Domestic team information
- 1841: Oxford University

Career statistics
| Competition | First-class |
| Matches | 3 |
| Runs scored | 17 |
| Batting average | 4.25 |
| 100s/50s | 0/0 |
| Top score | 9 |
| Balls bowled | ? |
| Wickets | 12 |
| Bowling average | ? |
| 5 wickets in innings | 1 |
| 10 wickets in match | 0 |
| Best bowling | 5/? |
| Catches/stumpings | 1/– |
- Source: Cricinfo, 15 January 2020

= Allan Cowburn =

English cricketer and clergyman

The Reverend Allan Cowburn (later known as Allan Cowburn-Masters-Smith; 16 January 1820 – 8 October 1875) was an English first-class cricketer and clergyman.

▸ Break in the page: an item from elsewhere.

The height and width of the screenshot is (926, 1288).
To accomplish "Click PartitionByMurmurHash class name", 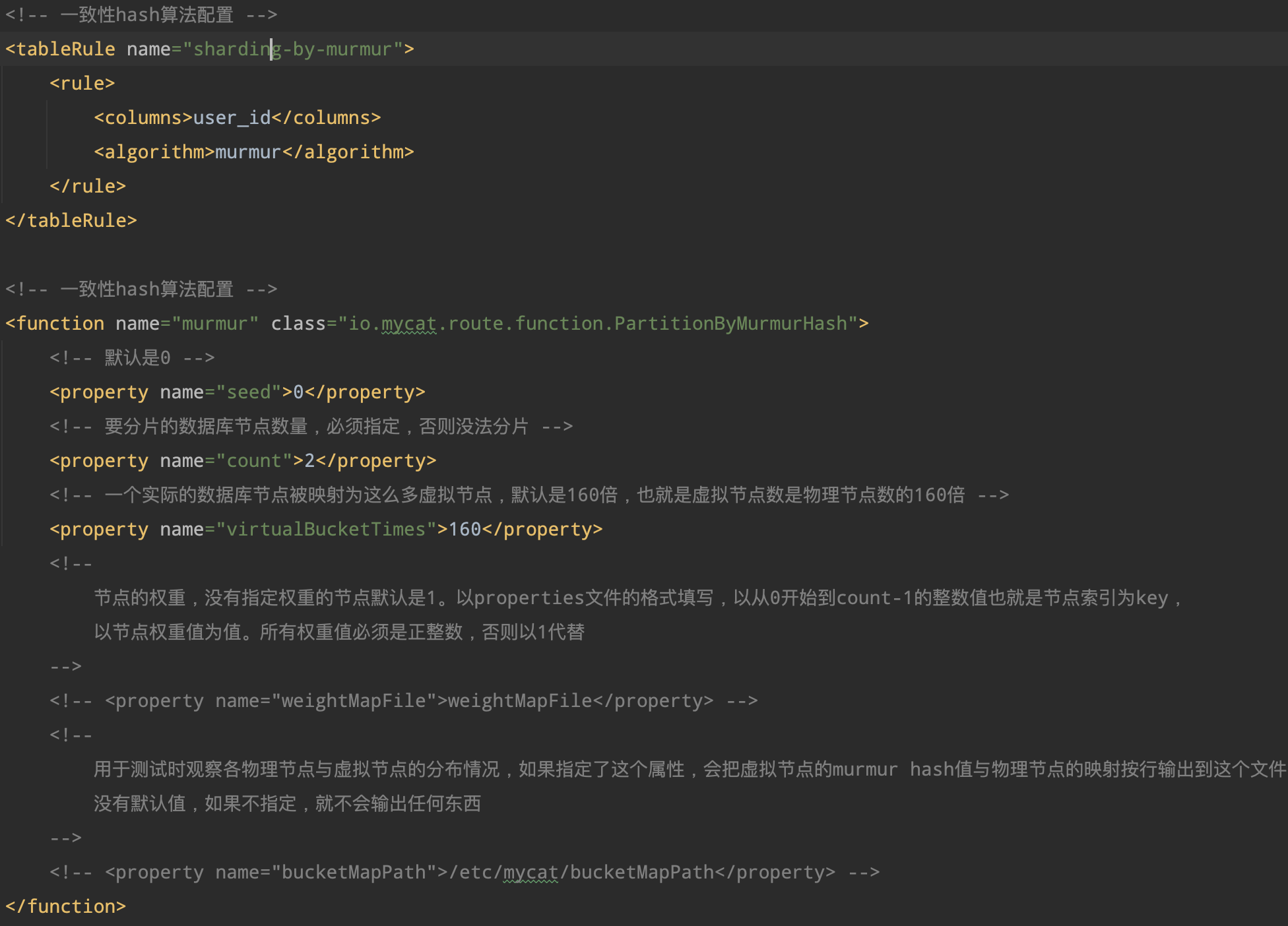I will pyautogui.click(x=730, y=324).
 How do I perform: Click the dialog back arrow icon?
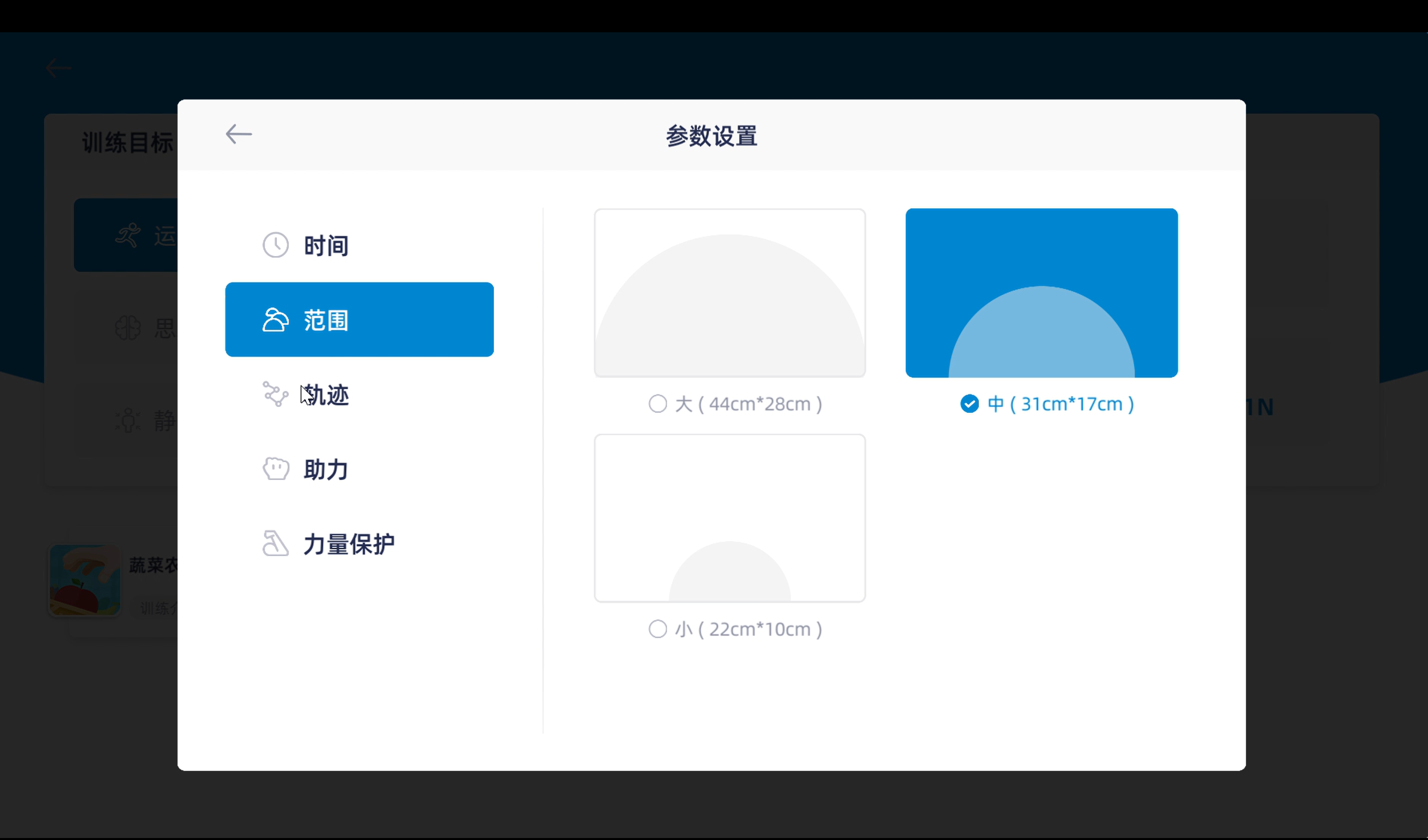point(239,134)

The son of William Cowburn, he was born in January 1820 at St Pancras. He was educated at Winchester College, before going up to Exeter College, Oxford. While studying at Oxford, Cowburn played three first-class cricket matches for Oxford University in 1841, playing twice against the Marylebone Cricket Club and once against Cambridge University in The University Match. Playing as a bowler, he took 12 wickets and took a five wicket haul on a single occasion. After graduating from Oxford, he took holy orders in the Anglican Church. He was the vicar of Tidenham in Gloucestershire from 1854 to 1862. He later changed his surname to Cowburn-Masters-Smith. He died in October 1875 at Meopham, Kent. His son, William, was also a first-class cricketer.